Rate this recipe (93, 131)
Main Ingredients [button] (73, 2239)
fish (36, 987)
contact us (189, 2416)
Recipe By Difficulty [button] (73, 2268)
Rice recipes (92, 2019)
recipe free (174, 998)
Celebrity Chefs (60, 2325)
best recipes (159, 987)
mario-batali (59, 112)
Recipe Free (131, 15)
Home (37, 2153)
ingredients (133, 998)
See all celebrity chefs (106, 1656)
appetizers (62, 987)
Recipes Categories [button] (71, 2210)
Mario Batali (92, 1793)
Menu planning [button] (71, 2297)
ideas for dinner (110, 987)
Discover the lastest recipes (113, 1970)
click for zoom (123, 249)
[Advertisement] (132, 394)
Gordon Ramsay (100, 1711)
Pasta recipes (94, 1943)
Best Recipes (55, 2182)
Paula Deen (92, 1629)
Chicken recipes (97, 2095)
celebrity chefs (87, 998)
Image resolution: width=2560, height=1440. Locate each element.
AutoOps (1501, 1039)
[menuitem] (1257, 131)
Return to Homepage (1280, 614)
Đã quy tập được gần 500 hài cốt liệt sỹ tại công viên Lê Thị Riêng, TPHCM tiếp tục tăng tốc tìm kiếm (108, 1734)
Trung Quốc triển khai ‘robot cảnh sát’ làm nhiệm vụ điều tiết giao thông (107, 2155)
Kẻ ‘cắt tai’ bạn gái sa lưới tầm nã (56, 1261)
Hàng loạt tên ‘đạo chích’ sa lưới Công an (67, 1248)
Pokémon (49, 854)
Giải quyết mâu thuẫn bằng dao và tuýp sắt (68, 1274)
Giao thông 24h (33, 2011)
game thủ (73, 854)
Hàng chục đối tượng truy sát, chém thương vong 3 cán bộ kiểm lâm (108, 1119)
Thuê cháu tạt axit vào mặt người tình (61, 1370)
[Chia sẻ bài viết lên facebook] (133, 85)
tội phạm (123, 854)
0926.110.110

• **Problem requirements**: Begin at the line containing "click for zoom (123, 249)" and reproduce every line through the last one in the records above, exactly.

• **Reply**:
click for zoom (123, 249)
[Advertisement] (132, 394)
Gordon Ramsay (100, 1711)
Pasta recipes (94, 1943)
Best Recipes (55, 2182)
Paula Deen (92, 1629)
Chicken recipes (97, 2095)
celebrity chefs (87, 998)
Image resolution: width=2560, height=1440. Locate each element.
AutoOps (1501, 1039)
[menuitem] (1257, 131)
Return to Homepage (1280, 614)
Đã quy tập được gần 500 hài cốt liệt sỹ tại công viên Lê Thị Riêng, TPHCM tiếp tục tăng tốc tìm kiếm (108, 1734)
Trung Quốc triển khai ‘robot cảnh sát’ làm nhiệm vụ điều tiết giao thông (107, 2155)
Kẻ ‘cắt tai’ bạn gái sa lưới tầm nã (56, 1261)
Hàng loạt tên ‘đạo chích’ sa lưới Công an (67, 1248)
Pokémon (49, 854)
Giải quyết mâu thuẫn bằng dao và tuýp sắt (68, 1274)
Giao thông 24h (33, 2011)
game thủ (73, 854)
Hàng chục đối tượng truy sát, chém thương vong 3 cán bộ kiểm lâm (108, 1119)
Thuê cháu tạt axit vào mặt người tình (61, 1370)
[Chia sẻ bài viết lên facebook] (133, 85)
tội phạm (123, 854)
0926.110.110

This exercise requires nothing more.